● **Aim of the task**: Look through the data below for the line with "The height and width of the screenshot is (442, 1568).", and transcribe it exactly together with each line after it up to and including the line with "Click title NIKE". Give nothing else.

● **Source data**:
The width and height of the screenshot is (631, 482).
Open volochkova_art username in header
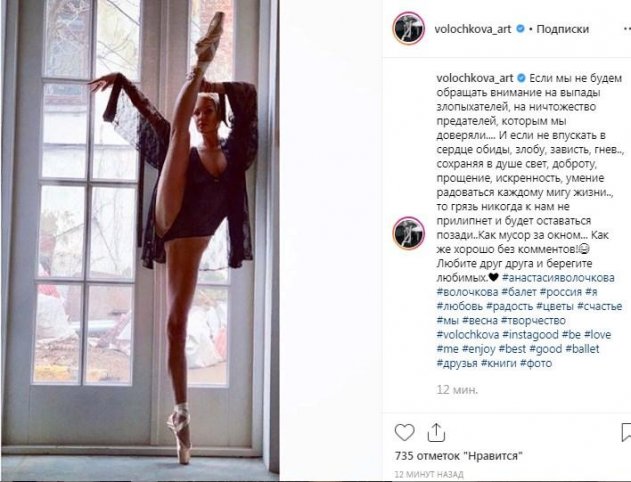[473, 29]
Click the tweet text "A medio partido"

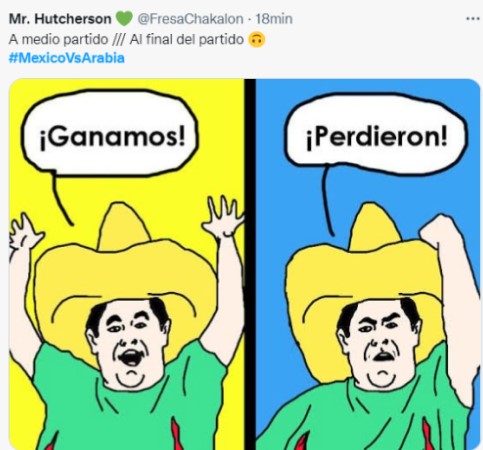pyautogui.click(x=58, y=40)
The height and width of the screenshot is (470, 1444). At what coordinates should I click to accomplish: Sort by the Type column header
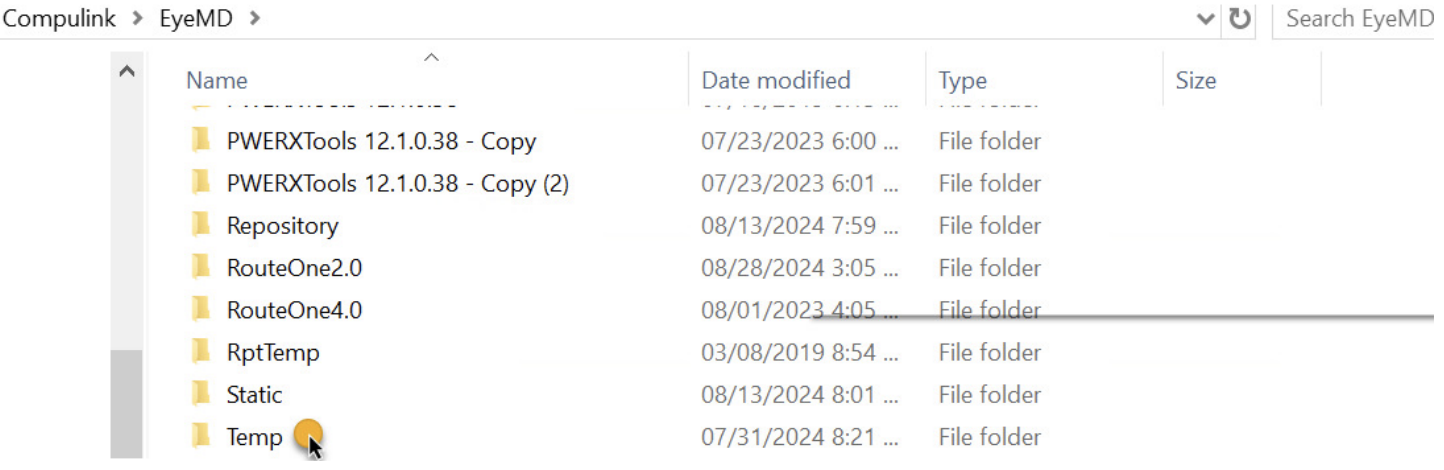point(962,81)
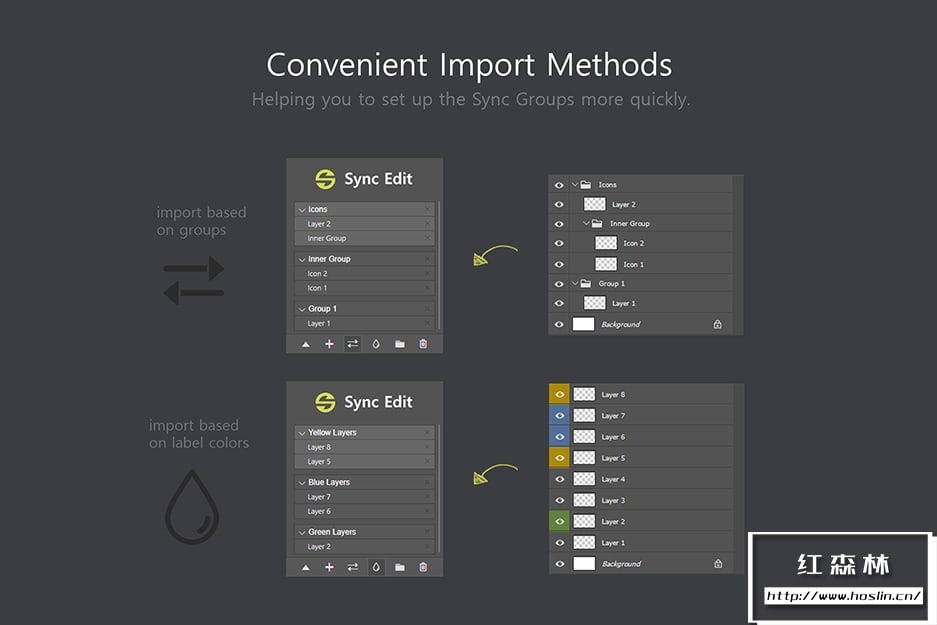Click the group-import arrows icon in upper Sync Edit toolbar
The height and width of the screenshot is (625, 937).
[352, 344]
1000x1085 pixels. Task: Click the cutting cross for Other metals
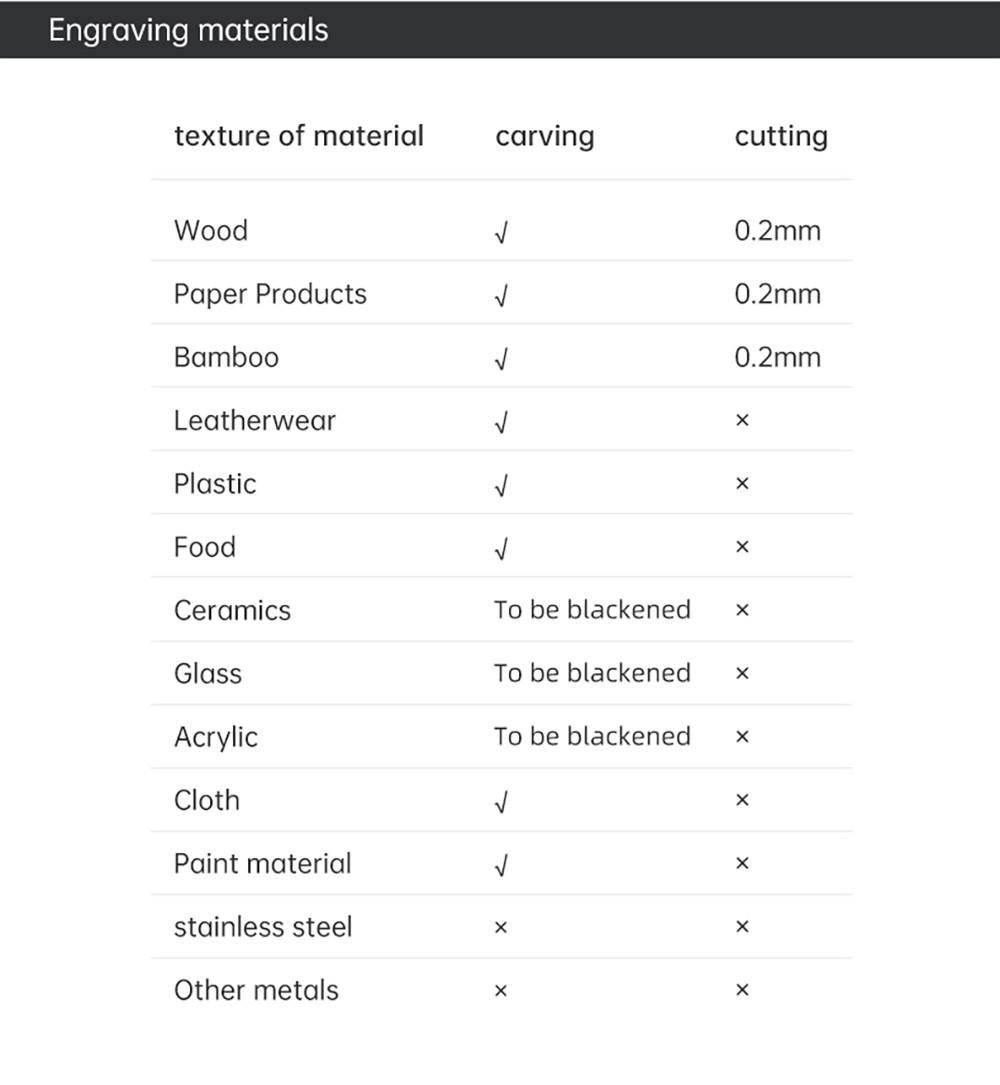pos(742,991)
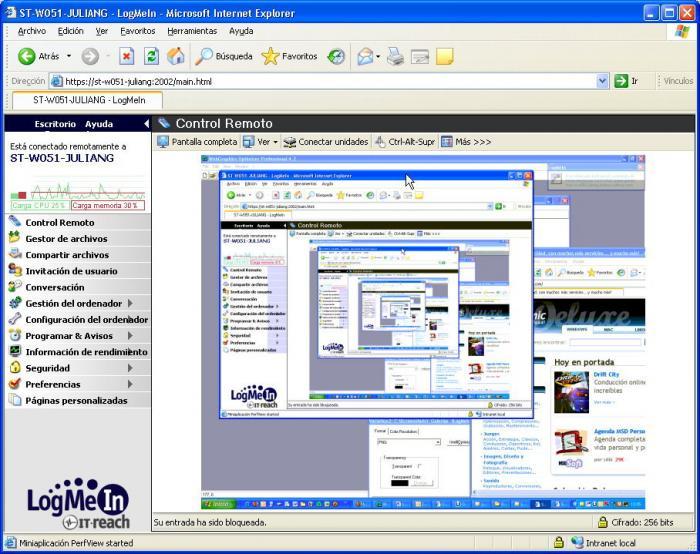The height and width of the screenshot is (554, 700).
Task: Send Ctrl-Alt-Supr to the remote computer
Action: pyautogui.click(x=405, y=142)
---
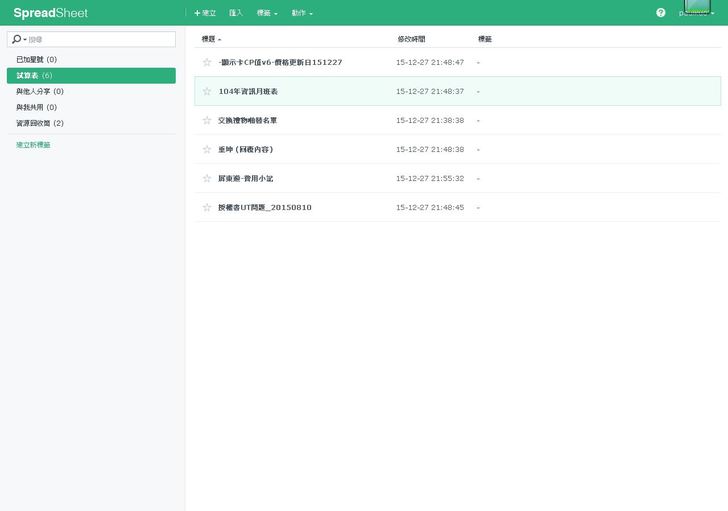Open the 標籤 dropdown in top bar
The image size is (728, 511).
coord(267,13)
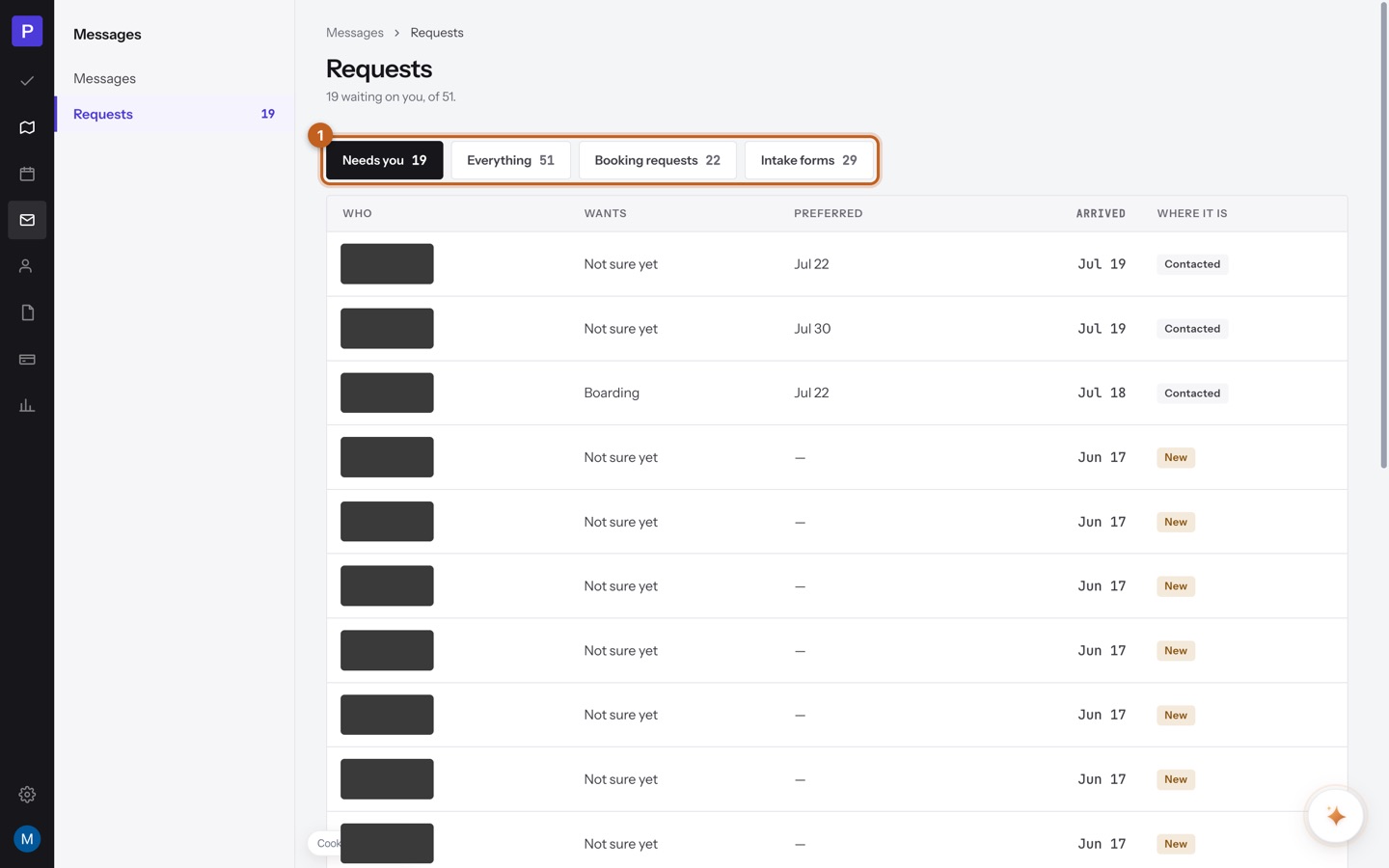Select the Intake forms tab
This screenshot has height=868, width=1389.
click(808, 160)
==
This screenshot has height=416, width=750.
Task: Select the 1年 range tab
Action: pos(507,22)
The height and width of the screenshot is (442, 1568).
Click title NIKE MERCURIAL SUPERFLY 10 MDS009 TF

● **Solution to this task**:
The height and width of the screenshot is (442, 1568).
Click title NIKE MERCURIAL SUPERFLY 10 MDS009 TF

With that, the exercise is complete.